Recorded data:
## begin

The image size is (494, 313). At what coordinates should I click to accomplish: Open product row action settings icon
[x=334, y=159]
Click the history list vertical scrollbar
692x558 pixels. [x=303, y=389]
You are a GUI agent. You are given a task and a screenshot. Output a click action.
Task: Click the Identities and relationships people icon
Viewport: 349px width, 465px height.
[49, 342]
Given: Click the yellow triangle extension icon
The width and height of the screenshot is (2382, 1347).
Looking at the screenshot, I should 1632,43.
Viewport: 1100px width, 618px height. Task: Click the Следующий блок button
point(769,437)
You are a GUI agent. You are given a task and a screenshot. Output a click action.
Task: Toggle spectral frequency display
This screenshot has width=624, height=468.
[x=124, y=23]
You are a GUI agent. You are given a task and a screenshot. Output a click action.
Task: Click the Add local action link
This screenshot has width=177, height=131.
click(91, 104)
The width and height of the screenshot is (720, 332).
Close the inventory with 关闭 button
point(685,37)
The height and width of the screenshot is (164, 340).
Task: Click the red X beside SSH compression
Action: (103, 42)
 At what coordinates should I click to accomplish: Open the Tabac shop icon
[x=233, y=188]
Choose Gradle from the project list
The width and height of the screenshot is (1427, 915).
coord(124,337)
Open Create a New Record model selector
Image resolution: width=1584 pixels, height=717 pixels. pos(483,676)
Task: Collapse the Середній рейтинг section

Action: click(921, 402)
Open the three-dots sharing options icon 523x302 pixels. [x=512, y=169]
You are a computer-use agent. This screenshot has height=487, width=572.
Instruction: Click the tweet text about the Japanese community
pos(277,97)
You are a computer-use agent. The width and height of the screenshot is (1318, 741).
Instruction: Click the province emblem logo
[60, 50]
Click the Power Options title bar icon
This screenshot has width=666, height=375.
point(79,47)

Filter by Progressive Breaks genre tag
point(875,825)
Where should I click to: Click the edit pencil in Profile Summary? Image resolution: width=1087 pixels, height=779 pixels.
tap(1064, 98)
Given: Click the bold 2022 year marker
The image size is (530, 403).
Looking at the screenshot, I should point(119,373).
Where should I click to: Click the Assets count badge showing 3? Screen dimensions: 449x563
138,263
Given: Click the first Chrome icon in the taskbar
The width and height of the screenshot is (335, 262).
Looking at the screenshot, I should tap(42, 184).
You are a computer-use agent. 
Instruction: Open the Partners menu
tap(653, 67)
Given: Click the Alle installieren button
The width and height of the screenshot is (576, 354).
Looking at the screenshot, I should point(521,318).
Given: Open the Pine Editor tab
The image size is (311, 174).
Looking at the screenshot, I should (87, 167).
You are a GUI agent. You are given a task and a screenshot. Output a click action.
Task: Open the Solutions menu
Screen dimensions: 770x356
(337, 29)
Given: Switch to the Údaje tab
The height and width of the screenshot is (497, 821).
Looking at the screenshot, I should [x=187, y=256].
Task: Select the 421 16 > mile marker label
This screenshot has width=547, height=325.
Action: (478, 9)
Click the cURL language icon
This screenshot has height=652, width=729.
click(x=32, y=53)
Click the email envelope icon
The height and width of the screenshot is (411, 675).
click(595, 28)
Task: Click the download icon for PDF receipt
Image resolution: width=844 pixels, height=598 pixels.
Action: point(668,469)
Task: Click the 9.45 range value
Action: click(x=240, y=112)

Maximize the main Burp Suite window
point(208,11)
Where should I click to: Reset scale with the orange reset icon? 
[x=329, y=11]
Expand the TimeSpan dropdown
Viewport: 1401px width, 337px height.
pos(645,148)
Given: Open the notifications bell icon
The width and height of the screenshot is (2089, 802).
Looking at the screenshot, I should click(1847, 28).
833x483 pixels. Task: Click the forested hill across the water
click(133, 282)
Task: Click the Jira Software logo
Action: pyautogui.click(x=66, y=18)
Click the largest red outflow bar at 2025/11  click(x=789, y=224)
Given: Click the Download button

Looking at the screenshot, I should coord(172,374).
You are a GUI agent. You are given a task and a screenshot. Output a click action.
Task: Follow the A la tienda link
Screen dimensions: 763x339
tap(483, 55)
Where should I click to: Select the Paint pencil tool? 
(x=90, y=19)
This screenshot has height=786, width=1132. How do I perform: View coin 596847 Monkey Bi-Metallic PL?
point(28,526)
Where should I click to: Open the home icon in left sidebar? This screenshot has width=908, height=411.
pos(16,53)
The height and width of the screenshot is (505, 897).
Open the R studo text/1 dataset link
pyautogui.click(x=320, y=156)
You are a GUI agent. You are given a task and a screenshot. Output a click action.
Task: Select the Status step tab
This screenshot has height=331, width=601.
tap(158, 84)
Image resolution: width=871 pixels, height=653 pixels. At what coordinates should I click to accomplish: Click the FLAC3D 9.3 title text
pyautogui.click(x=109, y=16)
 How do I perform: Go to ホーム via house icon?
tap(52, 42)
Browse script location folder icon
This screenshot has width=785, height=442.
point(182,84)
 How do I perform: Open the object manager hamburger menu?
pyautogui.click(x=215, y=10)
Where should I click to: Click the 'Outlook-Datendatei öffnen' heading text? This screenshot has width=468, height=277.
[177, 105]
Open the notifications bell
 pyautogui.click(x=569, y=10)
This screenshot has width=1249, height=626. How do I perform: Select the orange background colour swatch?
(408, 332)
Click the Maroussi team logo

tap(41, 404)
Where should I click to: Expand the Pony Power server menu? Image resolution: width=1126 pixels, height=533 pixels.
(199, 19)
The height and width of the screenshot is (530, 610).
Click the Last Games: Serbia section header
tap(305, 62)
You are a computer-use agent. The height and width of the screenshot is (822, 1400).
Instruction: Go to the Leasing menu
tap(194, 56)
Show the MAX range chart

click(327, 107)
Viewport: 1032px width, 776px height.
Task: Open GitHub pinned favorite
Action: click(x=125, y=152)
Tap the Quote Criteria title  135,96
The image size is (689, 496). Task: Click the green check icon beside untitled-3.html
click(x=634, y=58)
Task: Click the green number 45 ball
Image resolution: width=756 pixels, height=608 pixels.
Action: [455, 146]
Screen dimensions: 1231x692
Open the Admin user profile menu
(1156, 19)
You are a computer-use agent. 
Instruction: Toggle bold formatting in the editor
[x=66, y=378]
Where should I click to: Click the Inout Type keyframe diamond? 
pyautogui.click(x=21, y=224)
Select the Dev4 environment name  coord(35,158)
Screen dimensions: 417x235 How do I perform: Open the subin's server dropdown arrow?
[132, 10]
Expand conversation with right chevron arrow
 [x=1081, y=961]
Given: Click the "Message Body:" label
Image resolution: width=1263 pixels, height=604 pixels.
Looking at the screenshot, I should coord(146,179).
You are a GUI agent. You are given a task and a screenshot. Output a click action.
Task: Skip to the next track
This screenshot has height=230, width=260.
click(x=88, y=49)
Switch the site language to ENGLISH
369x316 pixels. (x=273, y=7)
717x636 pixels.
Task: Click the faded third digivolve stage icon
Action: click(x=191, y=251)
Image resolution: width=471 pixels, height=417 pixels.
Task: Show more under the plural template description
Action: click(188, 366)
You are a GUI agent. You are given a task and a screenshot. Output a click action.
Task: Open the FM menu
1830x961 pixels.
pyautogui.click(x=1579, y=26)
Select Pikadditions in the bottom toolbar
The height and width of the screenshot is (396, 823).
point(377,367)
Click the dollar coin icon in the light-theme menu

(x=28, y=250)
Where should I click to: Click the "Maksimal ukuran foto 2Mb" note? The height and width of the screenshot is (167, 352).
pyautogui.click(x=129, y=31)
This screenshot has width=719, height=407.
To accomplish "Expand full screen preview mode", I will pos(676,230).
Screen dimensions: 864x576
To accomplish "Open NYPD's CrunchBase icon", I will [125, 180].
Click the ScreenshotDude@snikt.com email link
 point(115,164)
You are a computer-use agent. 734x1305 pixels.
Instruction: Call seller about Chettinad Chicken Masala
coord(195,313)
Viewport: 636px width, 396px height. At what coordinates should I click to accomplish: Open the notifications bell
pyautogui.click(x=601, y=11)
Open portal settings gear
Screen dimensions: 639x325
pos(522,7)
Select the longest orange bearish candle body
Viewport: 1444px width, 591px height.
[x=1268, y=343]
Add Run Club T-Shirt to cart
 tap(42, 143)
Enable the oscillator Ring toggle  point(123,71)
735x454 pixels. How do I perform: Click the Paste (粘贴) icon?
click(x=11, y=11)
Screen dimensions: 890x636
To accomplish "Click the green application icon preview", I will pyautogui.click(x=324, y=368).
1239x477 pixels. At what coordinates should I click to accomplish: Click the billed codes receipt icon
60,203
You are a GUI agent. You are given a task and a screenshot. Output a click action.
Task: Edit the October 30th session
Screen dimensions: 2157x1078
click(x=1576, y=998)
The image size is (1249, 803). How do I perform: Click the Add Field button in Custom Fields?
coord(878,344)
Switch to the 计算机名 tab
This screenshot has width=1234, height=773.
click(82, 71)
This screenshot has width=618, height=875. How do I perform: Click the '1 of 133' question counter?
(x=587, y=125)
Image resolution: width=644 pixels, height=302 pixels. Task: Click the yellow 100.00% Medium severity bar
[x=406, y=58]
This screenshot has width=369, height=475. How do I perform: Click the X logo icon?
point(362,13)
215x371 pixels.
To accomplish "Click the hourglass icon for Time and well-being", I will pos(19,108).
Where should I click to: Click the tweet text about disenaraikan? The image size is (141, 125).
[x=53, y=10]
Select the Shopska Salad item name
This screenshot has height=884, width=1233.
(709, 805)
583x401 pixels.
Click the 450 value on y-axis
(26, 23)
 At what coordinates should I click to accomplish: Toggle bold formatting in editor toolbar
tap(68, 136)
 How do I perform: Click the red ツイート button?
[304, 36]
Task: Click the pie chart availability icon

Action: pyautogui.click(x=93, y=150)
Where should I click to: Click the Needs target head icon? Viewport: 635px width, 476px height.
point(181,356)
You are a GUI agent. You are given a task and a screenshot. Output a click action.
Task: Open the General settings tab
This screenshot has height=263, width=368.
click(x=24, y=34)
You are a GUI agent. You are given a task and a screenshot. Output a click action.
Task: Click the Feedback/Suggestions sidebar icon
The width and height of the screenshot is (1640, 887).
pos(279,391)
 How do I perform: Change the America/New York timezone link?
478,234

## end

### TASK OBJECTIVE:
Render everything from the line containing "At what coordinates should I click to accomplish: Open the Tabac" down to the line containing "pos(277,97)" as a JSON list of strings, one string per line, leaving out blank lines.

### EXERCISE OUTPUT:
[
  " At what coordinates should I click to accomplish: Open the Tabac shop icon",
  "[x=233, y=188]",
  "Choose Gradle from the project list",
  "The width and height of the screenshot is (1427, 915).",
  "coord(124,337)",
  "Open Create a New Record model selector",
  "Image resolution: width=1584 pixels, height=717 pixels. pos(483,676)",
  "Task: Collapse the Середній рейтинг section",
  "Action: click(921, 402)",
  "Open the three-dots sharing options icon 523x302 pixels. [x=512, y=169]",
  "You are a computer-use agent. This screenshot has height=487, width=572.",
  "Instruction: Click the tweet text about the Japanese community",
  "pos(277,97)"
]